Your July 4 editorial “The deeper scandal” called former intelligence contractor Edward Snowden “an eccentric and erratic character who possesses moral fervor but not moral clarity.” That was not appropriate or accurate.
Everyone needs to read Mr. Snowden’s comments and decide whether he sounds like an irrational man. He carefully thought out his actions and expressed them well, without hyperbole, in a quiet, logical tone.
He may have been late in finding himself, but he obviously is a talented man who was hired after careful vetting. Like many brave men who have gone before him, he has placed his country first.
If he should stand trial for what he has done, many more people in our government should stand trial as well, because they have violated their oath of office and our Constitution at its core.
It’s time to publish torture study
I was impressed by the May 30 op-ed column “It’s time for U.S. to end the inhumane practice of torture” by Tarunjit Singh Butalia. It’s seldom we read anything by a Sikh, one of the most peace-loving religious peoples of the world.
I join him in calling for the publication of the report by the U.S. Senate intelligence committee of its investigation of torture by the Central Intelligence Agency. It was approved by a bipartisan vote, but is kept classified, I presume, to protect those who approved of such immoral and unconstitutional practices.
America always has condemned torture. We need to understand how our leaders got led into that temptation, and what we have to do to prevent it from happening again.
U.S. should return to isolationism
During the late 1930s and early 1940s there was a movement in the country called isolationism, which argued that America should stay within its boundaries and not be concerned with issues in other parts of the world. Adolf Hitler came on the scene and disrupted that concept.
Watching the Obama Administration’s failed attempts to bring democracy to Iraq, Libya, and Egypt, I think it is time again to embrace isolationism. There are enough domestic issues for Congress and the administration to deal with, rather than getting involved in countries that do not want our help — but want our dollars.

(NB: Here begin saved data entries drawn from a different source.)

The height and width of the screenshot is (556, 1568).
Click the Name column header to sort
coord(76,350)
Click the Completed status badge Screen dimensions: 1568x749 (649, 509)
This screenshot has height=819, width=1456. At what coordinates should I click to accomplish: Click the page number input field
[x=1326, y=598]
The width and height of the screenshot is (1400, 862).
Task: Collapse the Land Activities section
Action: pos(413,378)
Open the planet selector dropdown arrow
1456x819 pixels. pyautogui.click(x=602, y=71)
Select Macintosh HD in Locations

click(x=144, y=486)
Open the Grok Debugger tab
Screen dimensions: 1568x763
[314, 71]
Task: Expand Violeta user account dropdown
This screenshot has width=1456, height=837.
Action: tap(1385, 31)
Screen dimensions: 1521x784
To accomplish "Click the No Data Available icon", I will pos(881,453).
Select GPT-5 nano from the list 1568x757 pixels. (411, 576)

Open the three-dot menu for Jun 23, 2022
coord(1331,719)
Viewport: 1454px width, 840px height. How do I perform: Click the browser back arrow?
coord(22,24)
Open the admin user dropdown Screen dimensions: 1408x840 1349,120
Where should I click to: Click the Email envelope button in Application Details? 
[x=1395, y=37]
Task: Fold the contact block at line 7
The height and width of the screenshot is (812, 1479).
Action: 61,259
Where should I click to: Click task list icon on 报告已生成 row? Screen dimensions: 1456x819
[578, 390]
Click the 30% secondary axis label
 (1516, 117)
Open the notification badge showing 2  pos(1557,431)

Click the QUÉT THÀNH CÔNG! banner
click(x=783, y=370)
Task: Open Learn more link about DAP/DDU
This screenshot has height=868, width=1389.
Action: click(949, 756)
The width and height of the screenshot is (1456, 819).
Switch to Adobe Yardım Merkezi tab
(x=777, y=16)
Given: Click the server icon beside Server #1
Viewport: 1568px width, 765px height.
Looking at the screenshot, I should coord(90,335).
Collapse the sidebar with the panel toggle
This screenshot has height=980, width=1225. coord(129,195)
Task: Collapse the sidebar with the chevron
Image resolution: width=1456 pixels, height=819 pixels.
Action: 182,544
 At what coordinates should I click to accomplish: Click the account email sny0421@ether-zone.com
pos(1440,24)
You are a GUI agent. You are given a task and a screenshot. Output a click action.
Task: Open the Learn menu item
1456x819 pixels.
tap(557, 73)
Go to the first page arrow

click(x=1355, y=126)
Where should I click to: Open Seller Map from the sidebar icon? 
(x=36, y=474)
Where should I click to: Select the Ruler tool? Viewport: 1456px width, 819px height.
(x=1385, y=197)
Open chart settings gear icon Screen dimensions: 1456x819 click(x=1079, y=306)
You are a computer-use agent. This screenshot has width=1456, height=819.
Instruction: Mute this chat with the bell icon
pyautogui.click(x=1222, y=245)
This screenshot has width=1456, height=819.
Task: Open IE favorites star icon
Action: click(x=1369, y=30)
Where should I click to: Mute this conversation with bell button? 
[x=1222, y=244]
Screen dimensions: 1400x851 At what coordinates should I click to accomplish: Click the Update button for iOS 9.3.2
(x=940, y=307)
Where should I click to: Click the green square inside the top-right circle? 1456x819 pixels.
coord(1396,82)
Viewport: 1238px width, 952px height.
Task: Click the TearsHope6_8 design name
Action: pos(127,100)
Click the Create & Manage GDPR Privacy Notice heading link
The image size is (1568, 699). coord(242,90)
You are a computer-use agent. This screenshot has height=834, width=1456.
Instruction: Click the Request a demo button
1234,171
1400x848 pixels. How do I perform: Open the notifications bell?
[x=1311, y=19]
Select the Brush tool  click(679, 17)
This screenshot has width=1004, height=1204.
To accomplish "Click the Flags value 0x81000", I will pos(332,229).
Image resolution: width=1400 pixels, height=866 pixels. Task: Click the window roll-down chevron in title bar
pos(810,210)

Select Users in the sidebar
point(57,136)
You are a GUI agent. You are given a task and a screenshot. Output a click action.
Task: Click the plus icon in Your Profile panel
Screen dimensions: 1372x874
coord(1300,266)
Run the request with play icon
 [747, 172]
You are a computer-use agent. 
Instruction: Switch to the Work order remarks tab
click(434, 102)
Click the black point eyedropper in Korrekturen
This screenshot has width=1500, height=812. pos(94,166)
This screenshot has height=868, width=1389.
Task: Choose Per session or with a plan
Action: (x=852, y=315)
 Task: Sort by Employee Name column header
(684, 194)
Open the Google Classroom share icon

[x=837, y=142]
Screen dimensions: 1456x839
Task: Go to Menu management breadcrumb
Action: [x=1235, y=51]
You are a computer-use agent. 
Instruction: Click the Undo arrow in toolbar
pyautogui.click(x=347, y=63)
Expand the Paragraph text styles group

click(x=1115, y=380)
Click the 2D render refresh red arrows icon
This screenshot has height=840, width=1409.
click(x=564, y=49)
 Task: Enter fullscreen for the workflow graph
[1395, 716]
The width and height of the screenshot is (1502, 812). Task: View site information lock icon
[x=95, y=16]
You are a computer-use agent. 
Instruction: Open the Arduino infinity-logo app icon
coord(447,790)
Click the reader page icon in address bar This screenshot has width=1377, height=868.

Taxing calories a ridiculous idea
The proposal to tax calories is ridiculous (“Study: Tax calories higher to curb obesity; 10% levy could cut youth body fat by 8%, researchers claim,” June 27).
A calorie is a measure of energy produced. Now, when many health experts espouse the view that many fat calories are necessary to good health, such as the fats in fish, nuts, and olives, taxing fat calories would push us back to the Dark Ages.